High cellular elasticity of vascular endothelium is a prerequisite for adequate function of blood vessels. Endothelial cells are usually exposed to mechanical forces such as fluid drag und pulse pressure which control nitric oxide release and other regulatory mechanisms. By means of nanotechniques, based on atomic force microscopy (AFM) and fluorescence techniques, based on nanocrystals (Q-dot labeled antibodies), we developed a functional concept of endothelial cell mechanics. Major roles in this concept (1, 2) play the mineralocorticoid hormone aldosterone, the concentration of extracellular ions and the expression of epithelial sodium channels (ENaCs) in endothelial cells. It was found that the number of ENaCs in the apical plasma membrane correlates positively with mechanical cell stiffness and negatively with nitric oxide release. In other words, ENaC expression determines cellular elasticity and thus endothelial function (3). This hypothesis has been tested in different ways and in different endothelial cell models. ENaC is found upregulated by high sodium/aldosterone exposure using primary cultures, endothelial cells lines and ex vivo artery preparations. Furthermore, endothelial cells of ex vivo arteries excised from Liddle-mice (genetic gain-of-function mutation of ENaC) are stiffer as compared to the wildtype. Down-regulation of ENaC by si-RNA experiments in vitro leads to endothelial cell softening. Experiments indicate that there is a direct link between ENaC and cortical actin which determines endothelial stiffness and NO release. Recent advances in the application of the AFM technique allow a differentiation between the bulk cell stiffness, the stiffness of the cell membrane including the cortical actin web and the stiffness of the glycocalyx on the cell surface. This functional sectioning of the different layers should allow to unravelling the physiological and pathophysiological mechanisms underlying the regulation of tissue perfusion and blood pressure.

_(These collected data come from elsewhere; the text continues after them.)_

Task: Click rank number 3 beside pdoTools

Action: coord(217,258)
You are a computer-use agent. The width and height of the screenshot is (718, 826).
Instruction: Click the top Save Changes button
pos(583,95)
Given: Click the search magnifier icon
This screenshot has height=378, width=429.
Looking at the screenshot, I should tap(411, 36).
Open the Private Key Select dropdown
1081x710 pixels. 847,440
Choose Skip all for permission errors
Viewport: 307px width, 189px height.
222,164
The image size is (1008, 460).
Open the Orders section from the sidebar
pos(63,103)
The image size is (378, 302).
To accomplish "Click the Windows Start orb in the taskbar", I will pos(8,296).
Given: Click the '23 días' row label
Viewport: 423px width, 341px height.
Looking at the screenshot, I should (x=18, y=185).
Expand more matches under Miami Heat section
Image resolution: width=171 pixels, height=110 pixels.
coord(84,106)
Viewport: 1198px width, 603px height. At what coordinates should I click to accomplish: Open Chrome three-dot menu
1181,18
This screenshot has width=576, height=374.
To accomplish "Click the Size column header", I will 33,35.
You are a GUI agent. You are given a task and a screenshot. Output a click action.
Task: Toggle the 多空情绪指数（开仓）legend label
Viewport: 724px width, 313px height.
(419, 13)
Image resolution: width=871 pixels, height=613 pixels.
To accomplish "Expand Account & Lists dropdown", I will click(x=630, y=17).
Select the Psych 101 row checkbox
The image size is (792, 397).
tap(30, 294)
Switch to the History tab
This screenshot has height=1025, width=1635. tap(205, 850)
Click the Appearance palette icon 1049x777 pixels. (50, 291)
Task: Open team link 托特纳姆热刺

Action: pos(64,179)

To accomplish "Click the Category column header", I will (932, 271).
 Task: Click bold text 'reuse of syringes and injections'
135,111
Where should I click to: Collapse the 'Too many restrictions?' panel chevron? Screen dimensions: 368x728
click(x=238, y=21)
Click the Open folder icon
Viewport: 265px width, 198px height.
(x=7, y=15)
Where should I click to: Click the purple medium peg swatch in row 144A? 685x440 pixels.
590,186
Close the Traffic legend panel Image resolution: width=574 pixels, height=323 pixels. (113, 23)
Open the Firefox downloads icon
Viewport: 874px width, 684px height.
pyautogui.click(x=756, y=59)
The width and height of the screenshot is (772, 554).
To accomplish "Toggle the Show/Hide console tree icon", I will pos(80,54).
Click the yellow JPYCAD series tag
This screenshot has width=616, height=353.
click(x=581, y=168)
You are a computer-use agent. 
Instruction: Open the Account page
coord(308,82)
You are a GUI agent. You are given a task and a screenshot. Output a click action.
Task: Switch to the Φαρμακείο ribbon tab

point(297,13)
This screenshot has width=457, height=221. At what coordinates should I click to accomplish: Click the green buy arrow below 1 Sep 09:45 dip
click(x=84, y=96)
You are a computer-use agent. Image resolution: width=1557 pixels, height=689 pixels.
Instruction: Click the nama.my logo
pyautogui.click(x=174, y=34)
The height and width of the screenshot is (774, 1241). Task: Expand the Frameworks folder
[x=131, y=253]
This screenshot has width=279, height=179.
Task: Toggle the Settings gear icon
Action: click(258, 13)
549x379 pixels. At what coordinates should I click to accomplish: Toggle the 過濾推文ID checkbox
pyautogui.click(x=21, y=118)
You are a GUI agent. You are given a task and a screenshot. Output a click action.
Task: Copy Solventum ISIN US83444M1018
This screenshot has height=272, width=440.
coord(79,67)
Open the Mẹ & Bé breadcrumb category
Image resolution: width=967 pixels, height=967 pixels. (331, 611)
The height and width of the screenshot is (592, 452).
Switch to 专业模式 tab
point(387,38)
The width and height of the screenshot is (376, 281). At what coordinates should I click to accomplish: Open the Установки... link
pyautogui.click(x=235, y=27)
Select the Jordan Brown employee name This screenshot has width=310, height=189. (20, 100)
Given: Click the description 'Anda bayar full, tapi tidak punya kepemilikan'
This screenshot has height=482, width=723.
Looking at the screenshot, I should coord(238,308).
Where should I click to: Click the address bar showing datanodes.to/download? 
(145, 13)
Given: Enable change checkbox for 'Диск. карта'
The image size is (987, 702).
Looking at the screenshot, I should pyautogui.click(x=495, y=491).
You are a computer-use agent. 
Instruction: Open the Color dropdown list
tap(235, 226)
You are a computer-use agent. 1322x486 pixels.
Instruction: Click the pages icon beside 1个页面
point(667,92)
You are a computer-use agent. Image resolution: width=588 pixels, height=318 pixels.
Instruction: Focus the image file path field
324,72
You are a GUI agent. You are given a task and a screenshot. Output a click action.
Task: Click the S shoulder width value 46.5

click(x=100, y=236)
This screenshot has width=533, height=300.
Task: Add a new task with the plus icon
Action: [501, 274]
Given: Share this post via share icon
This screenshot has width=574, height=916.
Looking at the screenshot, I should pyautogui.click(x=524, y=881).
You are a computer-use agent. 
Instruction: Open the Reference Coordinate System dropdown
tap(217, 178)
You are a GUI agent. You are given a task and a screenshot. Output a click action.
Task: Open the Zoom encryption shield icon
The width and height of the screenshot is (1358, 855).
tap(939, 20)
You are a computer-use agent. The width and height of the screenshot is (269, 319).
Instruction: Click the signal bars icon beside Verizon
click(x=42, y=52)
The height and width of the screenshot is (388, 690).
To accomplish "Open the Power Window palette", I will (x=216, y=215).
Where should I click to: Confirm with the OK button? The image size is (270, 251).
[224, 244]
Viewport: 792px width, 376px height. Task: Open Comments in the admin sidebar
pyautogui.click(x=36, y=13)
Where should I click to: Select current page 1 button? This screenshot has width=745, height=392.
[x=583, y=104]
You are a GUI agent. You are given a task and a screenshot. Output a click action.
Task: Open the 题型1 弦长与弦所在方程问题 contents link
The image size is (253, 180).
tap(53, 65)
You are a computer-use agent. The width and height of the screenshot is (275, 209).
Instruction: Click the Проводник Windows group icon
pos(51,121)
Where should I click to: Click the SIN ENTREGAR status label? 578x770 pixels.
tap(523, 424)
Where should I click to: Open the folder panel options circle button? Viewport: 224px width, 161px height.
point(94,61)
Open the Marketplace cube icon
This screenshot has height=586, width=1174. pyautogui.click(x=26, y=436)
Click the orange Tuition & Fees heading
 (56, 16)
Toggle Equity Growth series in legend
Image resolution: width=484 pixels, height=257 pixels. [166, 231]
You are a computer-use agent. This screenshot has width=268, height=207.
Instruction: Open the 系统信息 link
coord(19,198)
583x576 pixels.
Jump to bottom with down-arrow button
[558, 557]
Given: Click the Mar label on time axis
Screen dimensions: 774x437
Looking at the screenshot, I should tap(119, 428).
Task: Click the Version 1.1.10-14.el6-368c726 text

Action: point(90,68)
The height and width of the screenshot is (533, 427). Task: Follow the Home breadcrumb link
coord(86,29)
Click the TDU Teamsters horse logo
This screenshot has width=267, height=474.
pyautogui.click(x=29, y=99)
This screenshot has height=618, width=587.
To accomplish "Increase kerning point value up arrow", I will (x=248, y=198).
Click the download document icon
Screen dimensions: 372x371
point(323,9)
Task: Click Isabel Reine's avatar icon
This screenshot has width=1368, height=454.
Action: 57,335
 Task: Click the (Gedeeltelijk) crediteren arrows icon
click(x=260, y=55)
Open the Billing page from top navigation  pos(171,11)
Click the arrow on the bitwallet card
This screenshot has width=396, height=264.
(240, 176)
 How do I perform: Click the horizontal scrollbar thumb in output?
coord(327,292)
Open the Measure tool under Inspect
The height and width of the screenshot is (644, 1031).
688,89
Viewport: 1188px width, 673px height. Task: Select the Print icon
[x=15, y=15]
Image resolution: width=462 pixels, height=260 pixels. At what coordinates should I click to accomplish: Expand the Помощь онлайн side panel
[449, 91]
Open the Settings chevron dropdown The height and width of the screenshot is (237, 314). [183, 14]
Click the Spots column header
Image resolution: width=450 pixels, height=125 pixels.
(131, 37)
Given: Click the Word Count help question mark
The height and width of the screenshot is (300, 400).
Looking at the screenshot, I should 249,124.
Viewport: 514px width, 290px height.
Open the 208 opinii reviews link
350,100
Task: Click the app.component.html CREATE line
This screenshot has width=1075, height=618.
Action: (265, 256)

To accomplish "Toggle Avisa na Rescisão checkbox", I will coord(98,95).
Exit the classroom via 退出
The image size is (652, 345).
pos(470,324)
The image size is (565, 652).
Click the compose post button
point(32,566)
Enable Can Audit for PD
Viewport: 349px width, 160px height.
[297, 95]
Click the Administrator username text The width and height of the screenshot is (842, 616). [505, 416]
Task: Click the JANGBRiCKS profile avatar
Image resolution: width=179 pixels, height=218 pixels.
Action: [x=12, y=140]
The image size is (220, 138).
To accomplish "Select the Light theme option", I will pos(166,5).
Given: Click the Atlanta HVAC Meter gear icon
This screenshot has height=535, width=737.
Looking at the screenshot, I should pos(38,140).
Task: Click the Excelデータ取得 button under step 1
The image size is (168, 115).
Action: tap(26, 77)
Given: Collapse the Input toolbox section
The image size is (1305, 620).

1. Oberleithner H, Callies C, Kusche-Vihrog K, Schillers H, Shahin V, Riethmuller C, MacGregor GA, & de Wardener HE (2009) Potassium softens vascular endothelium and increases nitric oxide release. Proc Natl Acad Sci U S A 106:2829-2834.
2. Oberleithner H, Riethmuller C, Schillers H, MacGregor GA, de Wardener HE, & Hausberg M (2007) Plasma sodium stiffens vascular endothelium and reduces nitric oxide release. Proc Natl Acad Sci U S A 104:16281-16286.
3. Kusche-Vihrog K, Callies C, Fels J, & Oberleithner H (2010) The epithelial sodium channel (ENaC): Mediator of the aldosterone response in the vascular endothelium? Steroids 75:544-549.